1. RICONOSCI DOVE TI TROVI
Il primo passo non è cambiare gli altri. È riconoscere da quale posizione sto vivendo una relazione.
Vittimizzazione
«Non posso farci niente: dipende dagli altri.»
Aspetto che gli altri cambino, mi comprendano, mi riconoscano o riparino ciò che mi hanno fatto prima di permettermi di andare avanti.
Manipolazione
«Devo ottenere dall’altro ciò di cui ho bisogno.»
Posso usare pressione emotiva, senso di colpa, silenzio, minacce di allontanamento e persino argomenti spirituali per orientare la libertà dell’altro.
Onnipotenza
«Devo risolvere, controllare o salvare tutto io.»
Mi sento responsabile delle scelte, delle reazioni e persino del cammino spirituale degli altri.
Queste tre posizioni sembrano differenti, ma hanno una radice comune:
confondono ciò che appartiene a me con ciò che appartiene all’altro e con ciò che appartiene a Dio.
2. IL CARISMA NON CANCELLA LE FERITE
Una forte esperienza dello Spirito Santo non cancella automaticamente la nostra storia.
Posso profetizzare e avere ancora bisogno di approvazione.
Posso pregare per la guarigione e non sapere ancora gestire un rifiuto.
Posso evangelizzare con coraggio e avere paura di essere abbandonato.
Posso guidare una comunità e sentire il bisogno di controllare tutto.

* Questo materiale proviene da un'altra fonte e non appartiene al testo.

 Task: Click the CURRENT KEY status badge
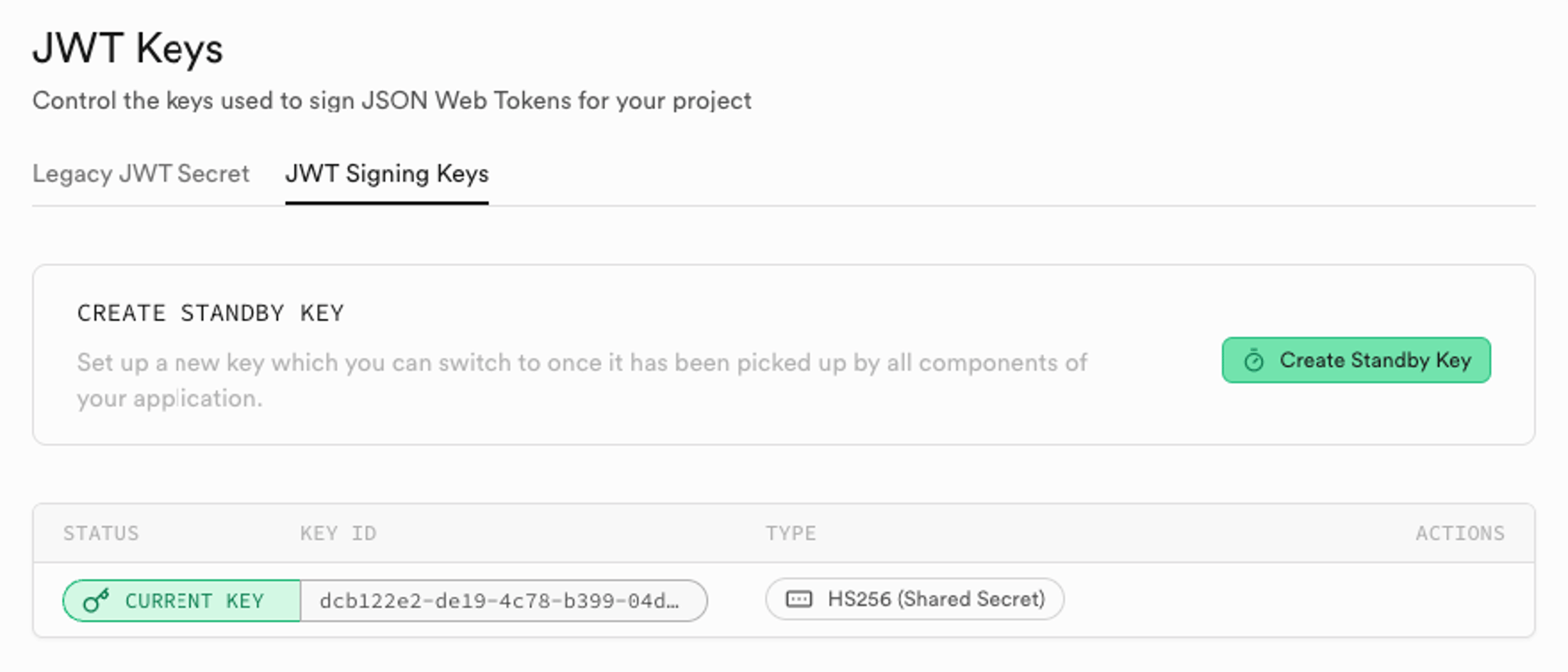181,599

Posso servire generosamente e, inconsapevolmente, aver bisogno che gli altri abbiano bisogno di me.
La maturità spirituale comincia quando smetto di utilizzare il carisma per coprire ciò che dentro di me ha ancora bisogno di essere guarito.
Domanda introspettiva
Che cosa succede dentro di me quando il mio carisma non viene riconosciuto, richiesto o valorizzato?
La risposta può rivelare molto più del carisma stesso.
3. TORNA AI FATTI
Una delle prime difese contro vittimizzazione e manipolazione consiste nel distinguere il fatto dall’interpretazione.
Fatto:
«Il responsabile non ha accolto la mia proposta.»
Interpretazione:
«Non crede nel mio carisma.»
Fatto:
«Quella persona non mi ha risposto.»
Interpretazione:
«Mi sta rifiutando.»
Fatto:
«La mia parola profetica non è stata confermata.»
Interpretazione:
«Stanno spegnendo lo Spirito.»
L’interpretazione può essere corretta. Ma potrebbe anche non esserlo.

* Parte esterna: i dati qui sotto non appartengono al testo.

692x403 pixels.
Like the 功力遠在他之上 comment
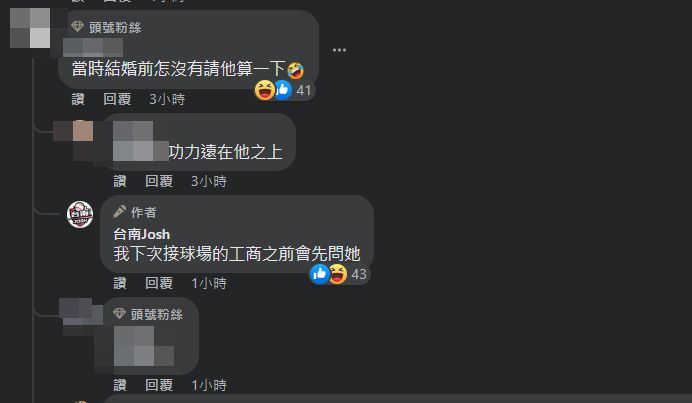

Per questo san Paolo chiede che persino la profezia venga discernita:
«I profeti parlino in due o tre e gli altri giudichino.»(1a Corinzi 14,29)

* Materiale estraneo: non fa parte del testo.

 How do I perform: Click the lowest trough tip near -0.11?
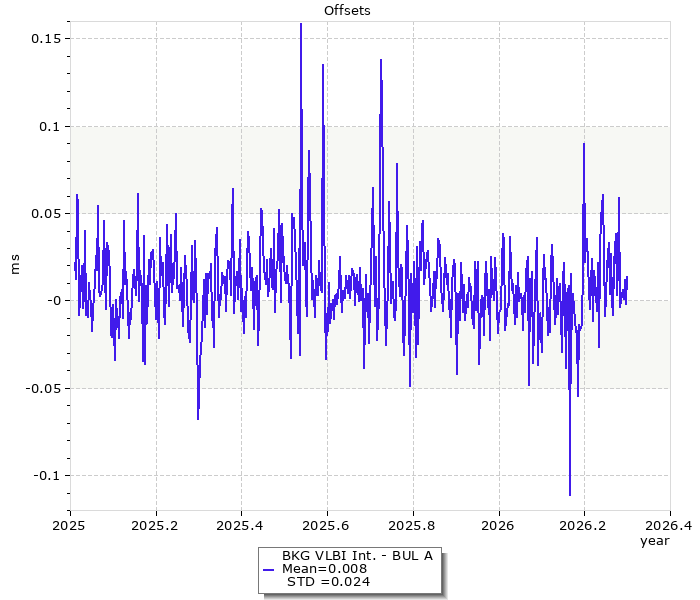[570, 494]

Un carisma maturo non teme di essere discernito.
4. DAI UN NOME A CIÒ CHE PROVI
Prima di spiritualizzare ciò che accade, prova a chiederti:
«Che cosa sto provando veramente?»
Rabbia?
Paura?
Gelosia?
Vergogna?
Senso di esclusione?
Paura di perdere il mio posto?
Bisogno di essere riconosciuto?
Timore che qualcuno non abbia più bisogno di me?
L’emozione è reale e merita ascolto.
Ma c’è una distinzione fondamentale:
Ciò che provo è vero come esperienza, ma non dimostra automaticamente che la mia interpretazione dei fatti sia vera.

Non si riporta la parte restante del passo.